To upraszcza sprawę. Bo jeszcze kilkanaśnie lat temu wierzycielem rządu były fundusze emerytalne, banki, duże firmy. I to oni zostaliby na końcu z ręką w nocniku. A poczuliby to wtedy: emeryci, klienci banków, pracownicy firm.
Teraz, kiedy cały dług przejmują masowo banki centralne, z ręką w nocniku zostanie nie po prostu każdy kto ma pieniądze. Nie masz pieniędzy? Nie masz problemu. Masz pieniądze? Masz pecha.
Ta operacja zajmie trochę czasu, może kilka lat jeszcze, może tylko rok, nie wiadomo. Wiadomo tylko, że koniec jest pewny i nieunikniony. Inflacja zniszczy wszystko. I wszystko wyrówna.

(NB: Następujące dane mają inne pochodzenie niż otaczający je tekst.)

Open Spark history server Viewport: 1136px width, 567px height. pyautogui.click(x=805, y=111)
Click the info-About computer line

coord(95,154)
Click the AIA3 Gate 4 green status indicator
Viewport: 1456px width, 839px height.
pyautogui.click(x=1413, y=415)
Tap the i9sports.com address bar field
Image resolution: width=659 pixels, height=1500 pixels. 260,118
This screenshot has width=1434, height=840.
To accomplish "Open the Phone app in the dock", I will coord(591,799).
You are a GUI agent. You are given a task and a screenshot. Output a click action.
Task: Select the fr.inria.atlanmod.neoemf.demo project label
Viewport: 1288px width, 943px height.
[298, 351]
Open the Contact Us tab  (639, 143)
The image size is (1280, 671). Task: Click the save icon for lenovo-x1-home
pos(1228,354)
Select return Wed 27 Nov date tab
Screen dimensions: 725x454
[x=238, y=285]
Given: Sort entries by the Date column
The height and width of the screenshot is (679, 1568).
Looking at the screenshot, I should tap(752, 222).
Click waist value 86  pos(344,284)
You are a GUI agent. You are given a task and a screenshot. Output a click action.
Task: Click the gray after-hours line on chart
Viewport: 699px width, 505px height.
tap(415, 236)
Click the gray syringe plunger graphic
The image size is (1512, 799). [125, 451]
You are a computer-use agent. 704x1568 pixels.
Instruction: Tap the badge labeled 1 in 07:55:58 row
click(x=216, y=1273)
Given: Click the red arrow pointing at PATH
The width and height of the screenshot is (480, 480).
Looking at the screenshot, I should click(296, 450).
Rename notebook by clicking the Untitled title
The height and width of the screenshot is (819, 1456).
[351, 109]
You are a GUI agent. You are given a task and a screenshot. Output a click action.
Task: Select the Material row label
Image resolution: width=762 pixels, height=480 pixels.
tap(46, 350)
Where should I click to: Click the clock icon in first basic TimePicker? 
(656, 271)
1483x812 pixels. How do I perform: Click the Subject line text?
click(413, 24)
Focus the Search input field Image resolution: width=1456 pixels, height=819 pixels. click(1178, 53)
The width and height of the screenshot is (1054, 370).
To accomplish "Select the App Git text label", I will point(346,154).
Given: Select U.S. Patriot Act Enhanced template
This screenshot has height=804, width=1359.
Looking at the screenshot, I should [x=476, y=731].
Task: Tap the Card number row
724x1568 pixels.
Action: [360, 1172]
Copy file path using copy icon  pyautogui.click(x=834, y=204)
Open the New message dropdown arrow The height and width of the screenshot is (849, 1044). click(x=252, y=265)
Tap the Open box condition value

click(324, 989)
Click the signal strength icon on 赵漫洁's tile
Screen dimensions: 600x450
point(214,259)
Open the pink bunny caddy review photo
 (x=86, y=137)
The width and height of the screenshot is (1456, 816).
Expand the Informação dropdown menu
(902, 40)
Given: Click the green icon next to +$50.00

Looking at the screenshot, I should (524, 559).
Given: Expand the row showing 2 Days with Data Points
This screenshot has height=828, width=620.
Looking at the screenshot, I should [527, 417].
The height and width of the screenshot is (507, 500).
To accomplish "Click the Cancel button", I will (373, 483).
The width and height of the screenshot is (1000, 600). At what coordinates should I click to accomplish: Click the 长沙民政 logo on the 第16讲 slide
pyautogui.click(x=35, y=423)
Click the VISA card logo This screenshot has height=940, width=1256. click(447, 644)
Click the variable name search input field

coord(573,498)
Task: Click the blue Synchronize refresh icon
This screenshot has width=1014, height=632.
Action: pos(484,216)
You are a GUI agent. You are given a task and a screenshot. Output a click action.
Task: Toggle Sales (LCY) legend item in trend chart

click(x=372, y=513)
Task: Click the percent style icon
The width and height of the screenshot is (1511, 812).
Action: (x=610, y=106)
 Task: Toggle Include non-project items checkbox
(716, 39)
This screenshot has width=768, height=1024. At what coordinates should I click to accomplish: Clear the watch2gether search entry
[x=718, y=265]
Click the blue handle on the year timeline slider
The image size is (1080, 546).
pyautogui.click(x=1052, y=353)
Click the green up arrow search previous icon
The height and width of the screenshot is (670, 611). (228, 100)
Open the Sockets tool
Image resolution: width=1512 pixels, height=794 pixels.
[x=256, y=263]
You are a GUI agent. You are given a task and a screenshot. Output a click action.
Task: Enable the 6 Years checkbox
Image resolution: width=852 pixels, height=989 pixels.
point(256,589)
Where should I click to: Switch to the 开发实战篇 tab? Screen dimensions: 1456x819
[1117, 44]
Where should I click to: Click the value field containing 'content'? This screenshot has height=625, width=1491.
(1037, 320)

Zacznijcie powolutku pytać babcię jak się robiło z gazety papier toaletowy. Przyda się.
A ludzie co? A śledzą codziennie w gazetach liczby wykrytych zakażeń. Ale czemu nie śledzą codziennie pożyczek zasiąganych przez rządy? Bo mówią: czy nas to dotyczy, że gdzieś tam za oceanem administracja rządowa naciskana ze wszystkich stron pożycza i wydaje 23 miliony dolarów na minutę?
A dotyczy. I to jeszcze jak!
Oj wywali mnie niejeden z listy znajomych, wywali. Bo nie przestanę się przez długie lata śmiać z bezgranicznej głupoty tej dzisiejszej „walki z COVID-em”, matki wszystkich głupot demokracji. Nie omieszka przypominać każdemu kto krzyczał w tych dniach o maseczki, co oburzał się że ktoś sto o 10cm za blisko kogoś innego. Bo chociaż dzisiaj ma luksus być ślepym ignorantem, pewnych że czyni dobro z punktu widzenia wirusologii, to wkrótce każdy zrozumie ile zapłacił za ten cyrk. I zrozumie dlaczego nie wolno zawężać świata do jednej wybranej dziedziny, jednego problemu, jednej strony zagadnienia. I dlaczego nigdy, absolutnie nigdy, nie wolno zapominać o rachunku ekonomicznym.
Fajnie się bawiło w choroby? Fajnie było wziąć udział w największym reality show w historii ludzkości? Klimacik był?
No to teraz trzeba płacić. Histerie są kosztowne. Bardziej niż wojny.